Mein Kampf est une saloperie, un brûlot nazi qui servit de base idéologique à l’assassinat de millions de personnes, un crime contre l’humanité inexcusable. Je n’ai pas lu le bouquin en question mais je sais pour l’avoir appris, à peu près ce qu’il contient. Comme vous, j’imagine.

Et donc ; ce torchon est un succès de librairie en Allemagne où il vient d’être réédité, accompagné de la polémique qu’on imagine. Malgré la douleur des familles de victimes du nazisme, malgré les « plus jamais ça » et le travail de mémoire qui a été fait (l’est encore) autour de l’horreur antisémite que théorise ce bouquin, malgré le respect qui est dû à ceux qui furent massacrés sans raison par un pays devenu dément, malgré tout je crois que c’est une bonne chose que ce livre se vende.

L’édition allemande (à ce jour la seule parue), est un livre d’histoire, un texte commenté et documenté d’un « appareil critique » de plusieurs milliers de notes sensées démonter, décortiquer et abattre les idées développées par Hitler. Bref, cette édition est loin d’être un texte brut laissé à l’appréciation de chacun. C’est un discours engagé, orienté vers la déconstruction du discours, dans le but de le remettre en contexte.

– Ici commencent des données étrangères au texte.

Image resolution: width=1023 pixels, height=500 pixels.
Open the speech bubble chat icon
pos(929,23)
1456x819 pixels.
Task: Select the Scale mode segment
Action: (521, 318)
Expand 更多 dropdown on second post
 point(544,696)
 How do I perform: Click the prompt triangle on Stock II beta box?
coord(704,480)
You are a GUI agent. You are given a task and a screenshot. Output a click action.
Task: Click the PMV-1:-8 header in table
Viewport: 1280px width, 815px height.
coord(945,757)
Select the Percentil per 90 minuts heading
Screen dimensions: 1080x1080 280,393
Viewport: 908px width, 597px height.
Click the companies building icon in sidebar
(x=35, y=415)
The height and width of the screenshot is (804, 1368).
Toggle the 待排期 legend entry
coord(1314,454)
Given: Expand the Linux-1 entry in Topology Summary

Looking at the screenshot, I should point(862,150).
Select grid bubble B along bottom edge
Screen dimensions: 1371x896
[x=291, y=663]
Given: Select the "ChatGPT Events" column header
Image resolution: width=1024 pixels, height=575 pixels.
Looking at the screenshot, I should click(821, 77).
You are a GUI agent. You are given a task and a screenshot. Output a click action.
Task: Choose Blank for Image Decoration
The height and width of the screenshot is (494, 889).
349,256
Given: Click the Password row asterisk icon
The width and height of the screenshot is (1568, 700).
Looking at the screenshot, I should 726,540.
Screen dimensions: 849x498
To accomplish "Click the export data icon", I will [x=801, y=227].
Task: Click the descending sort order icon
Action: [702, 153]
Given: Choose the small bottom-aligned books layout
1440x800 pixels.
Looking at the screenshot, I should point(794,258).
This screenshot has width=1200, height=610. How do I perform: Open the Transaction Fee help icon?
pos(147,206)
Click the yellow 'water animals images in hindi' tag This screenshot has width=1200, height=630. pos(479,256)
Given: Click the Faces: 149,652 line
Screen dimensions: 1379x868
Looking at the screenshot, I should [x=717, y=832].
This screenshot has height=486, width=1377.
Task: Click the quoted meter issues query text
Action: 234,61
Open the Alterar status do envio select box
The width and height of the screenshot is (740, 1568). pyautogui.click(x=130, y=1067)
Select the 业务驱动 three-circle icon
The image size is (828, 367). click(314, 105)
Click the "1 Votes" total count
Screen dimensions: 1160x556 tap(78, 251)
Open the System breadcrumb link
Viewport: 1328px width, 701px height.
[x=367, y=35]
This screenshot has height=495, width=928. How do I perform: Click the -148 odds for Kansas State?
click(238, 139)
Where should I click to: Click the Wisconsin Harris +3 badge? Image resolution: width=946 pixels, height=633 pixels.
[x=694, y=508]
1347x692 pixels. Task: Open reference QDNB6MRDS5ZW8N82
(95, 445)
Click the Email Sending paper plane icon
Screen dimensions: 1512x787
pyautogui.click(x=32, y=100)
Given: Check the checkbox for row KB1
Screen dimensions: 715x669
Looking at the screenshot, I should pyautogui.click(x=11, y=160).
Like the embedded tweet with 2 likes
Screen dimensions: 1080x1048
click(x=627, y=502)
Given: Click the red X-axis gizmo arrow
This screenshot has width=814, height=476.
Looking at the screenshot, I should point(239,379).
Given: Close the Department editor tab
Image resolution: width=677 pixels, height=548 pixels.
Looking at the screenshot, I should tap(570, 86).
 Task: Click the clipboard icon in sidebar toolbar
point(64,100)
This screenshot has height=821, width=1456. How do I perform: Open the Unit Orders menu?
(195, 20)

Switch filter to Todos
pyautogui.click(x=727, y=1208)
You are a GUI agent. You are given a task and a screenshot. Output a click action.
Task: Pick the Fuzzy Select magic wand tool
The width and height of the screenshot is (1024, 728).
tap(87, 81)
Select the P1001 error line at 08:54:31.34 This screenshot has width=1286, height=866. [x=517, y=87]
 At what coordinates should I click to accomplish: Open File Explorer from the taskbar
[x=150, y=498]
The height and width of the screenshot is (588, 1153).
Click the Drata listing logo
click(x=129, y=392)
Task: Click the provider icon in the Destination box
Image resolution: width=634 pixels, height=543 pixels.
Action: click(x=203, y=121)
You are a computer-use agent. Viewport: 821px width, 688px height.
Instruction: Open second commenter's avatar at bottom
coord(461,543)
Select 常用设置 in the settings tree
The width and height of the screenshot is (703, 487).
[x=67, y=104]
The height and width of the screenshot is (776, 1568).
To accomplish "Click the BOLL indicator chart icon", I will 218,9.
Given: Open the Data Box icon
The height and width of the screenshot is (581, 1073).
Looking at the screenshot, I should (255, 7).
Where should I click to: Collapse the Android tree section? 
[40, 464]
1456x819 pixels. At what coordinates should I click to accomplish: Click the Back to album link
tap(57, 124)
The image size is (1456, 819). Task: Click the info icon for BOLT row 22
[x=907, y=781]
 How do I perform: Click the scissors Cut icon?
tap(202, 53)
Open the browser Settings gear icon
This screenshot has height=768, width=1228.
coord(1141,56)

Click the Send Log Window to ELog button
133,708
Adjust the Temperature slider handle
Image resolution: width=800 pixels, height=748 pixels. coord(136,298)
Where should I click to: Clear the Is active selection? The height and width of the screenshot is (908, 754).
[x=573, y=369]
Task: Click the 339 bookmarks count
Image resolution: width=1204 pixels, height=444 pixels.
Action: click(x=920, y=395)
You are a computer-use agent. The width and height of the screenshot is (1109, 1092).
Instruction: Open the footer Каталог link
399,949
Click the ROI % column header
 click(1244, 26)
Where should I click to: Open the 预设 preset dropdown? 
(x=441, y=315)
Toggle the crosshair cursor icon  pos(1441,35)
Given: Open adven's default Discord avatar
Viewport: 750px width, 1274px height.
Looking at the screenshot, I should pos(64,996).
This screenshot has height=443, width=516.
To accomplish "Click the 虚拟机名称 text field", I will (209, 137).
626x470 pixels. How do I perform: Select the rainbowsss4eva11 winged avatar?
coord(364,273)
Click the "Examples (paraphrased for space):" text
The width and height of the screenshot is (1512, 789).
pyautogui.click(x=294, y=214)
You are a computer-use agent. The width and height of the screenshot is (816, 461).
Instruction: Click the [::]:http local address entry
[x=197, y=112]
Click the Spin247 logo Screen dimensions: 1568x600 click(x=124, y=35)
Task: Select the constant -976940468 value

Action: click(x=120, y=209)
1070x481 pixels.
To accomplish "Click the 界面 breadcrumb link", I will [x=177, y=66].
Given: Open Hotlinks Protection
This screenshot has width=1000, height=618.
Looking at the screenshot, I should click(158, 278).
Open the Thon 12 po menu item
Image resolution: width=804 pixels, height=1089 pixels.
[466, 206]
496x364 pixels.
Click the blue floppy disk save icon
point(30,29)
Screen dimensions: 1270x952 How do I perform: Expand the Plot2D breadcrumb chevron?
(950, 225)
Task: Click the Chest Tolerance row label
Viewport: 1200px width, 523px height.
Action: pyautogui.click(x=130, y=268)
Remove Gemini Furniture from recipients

L’horreur dont se sont rendus coupable Hitler et ses sbires est inexcusable, pas inexplicable. Ne laissons personne nous dire qu’il est impossible de comprendre comment nous en sommes arrivés là. Ne riez pas, c’est ce qu’on nous sort régulièrement (voir cette vidéo édifiante d’Usul). Il faut expliquer, comprendre les mécanismes derrières l’atrocité. De la même manière qu’il n’est pas condamnable « d’humaniser » Hitler comme ce fut reproché au film La Chute par exemple. Il n’y a pas à « humaniser » les nazis, les terroristes et les bourreaux en tous genres : ils sont aussi humains que nous. Faire d’eux des monstres incompréhensibles et inhumains, des vampires, des entités diaboliques foncièrement différentes de nous, c’est s’imposer des œillères pour ne pas voir la réalité.

Cette réalité c’est que des individus normaux, ni plus stupides, ni plus violents, ni plus ceci ni plus cela, pas des sociopathes, pas des psychopathes, des gens comme vous et moi, ces individus peuvent se faire endoctriner et commettre les pires atrocités auxquelles l’histoire nous a dramatiquement habitués. Dire le contraire, c’est risquer de se croire à l’abri de devenir comme eux. (La banalité du mal, vous vous souvenez ?) Comme je le disais plus haut, je n’ai pas lu Mein Kampf et, sûrement, vous non plus. Nous avons simplement écouté ce qu’on nous en a dit jusqu’ici, pour nous en faire une opinion. Bien sûr que lire ce livre ne fera pas de nous des nazis, cette idéologie néfaste est (quasi) unanimement condamnée aujourd’hui. Pas la stigmatisation d’autres populations. Il suffit d’allumer la télé pour le voir ; et c’est de pire en pire.

A une époque où Internet pourvoit à l’essentiel des informations, et tellement imparfaitement, où le texte intégral de Mein Kampf est – de toute façons – en libre accès depuis longtemps… nous avons plus besoin d’un cerveau pour penser par nous-même que d’interdictions ou de censures.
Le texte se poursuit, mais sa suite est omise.